◆ **TAREFA**: Renomeie "jul-23" para "ago-23" nos dados abaixo e reescreva somente as linhas que começam na que contém "is (616, 501)." e terminam na que contém "center [441, 85].", incluindo as duas, sem alterar mais nada.

=== DADOS DO EXERCÍCIO ===

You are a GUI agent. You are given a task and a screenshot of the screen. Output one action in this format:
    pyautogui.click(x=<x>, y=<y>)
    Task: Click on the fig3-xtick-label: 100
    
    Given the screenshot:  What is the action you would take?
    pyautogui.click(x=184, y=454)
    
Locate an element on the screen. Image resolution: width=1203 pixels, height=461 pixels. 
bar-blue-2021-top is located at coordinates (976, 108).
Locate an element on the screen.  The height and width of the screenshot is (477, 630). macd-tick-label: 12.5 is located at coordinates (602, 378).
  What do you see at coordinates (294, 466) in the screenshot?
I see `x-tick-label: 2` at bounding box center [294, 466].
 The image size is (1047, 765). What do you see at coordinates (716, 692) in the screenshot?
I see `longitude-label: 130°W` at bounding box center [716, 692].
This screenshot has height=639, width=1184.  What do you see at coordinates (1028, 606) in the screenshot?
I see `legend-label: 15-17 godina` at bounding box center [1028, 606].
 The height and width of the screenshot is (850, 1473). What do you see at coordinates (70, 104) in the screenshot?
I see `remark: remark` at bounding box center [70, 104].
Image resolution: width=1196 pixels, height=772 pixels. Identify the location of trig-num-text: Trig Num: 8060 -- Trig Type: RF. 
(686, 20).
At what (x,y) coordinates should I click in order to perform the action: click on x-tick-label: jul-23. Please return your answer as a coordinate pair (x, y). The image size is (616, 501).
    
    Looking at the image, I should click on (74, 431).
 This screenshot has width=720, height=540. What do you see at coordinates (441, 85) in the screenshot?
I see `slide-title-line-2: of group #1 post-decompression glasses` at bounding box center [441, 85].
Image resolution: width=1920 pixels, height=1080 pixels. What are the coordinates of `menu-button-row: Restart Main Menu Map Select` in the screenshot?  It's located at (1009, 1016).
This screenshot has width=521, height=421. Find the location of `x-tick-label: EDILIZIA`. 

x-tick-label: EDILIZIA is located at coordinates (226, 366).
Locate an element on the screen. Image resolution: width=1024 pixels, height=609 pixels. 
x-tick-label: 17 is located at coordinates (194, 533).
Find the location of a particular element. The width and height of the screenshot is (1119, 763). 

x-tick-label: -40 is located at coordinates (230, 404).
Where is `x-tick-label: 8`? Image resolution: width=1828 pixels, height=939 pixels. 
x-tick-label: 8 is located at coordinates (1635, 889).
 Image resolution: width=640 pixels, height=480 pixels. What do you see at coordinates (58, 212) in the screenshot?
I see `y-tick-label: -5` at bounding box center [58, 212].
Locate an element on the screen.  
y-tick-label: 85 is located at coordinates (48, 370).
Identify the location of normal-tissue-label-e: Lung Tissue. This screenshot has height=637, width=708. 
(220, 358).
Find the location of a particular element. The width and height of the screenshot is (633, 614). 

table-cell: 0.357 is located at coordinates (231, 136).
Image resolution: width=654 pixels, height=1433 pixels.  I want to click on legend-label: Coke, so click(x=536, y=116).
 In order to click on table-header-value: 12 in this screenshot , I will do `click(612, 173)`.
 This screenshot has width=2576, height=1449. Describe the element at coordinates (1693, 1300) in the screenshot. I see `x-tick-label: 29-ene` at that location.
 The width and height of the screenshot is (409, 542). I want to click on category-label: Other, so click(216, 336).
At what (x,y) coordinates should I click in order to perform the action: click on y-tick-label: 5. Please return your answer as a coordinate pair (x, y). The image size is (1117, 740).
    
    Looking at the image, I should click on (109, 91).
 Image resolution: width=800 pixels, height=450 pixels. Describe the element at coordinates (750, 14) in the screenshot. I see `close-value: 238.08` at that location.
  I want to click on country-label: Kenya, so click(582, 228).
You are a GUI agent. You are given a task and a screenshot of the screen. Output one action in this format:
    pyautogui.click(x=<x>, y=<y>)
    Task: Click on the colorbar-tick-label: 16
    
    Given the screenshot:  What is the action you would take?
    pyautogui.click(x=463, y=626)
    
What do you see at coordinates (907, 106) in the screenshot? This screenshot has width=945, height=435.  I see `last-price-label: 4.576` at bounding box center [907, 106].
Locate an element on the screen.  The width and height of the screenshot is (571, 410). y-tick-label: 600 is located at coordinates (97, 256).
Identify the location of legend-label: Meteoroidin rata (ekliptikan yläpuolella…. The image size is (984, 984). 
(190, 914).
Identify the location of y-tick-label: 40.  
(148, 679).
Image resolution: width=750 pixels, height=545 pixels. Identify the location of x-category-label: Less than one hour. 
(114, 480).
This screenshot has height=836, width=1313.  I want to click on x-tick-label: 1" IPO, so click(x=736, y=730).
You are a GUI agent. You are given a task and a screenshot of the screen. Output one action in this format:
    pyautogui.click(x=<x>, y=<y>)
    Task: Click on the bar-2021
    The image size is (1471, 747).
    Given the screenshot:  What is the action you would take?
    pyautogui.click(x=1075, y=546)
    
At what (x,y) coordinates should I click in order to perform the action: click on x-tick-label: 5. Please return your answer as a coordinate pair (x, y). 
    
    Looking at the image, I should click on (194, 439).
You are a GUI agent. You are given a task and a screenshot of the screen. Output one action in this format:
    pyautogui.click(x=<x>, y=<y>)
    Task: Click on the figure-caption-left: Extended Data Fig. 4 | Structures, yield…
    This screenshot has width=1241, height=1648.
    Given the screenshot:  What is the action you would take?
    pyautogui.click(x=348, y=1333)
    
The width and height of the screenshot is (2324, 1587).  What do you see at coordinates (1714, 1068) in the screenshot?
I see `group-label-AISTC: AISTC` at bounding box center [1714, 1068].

===

◆ **RESPOSTA ABAIXO**:
At what (x,y) coordinates should I click in order to perform the action: click on x-tick-label: ago-23. Please return your answer as a coordinate pair (x, y). The image size is (616, 501).
    
    Looking at the image, I should click on (74, 431).
 This screenshot has width=720, height=540. What do you see at coordinates (441, 85) in the screenshot?
I see `slide-title-line-2: of group #1 post-decompression glasses` at bounding box center [441, 85].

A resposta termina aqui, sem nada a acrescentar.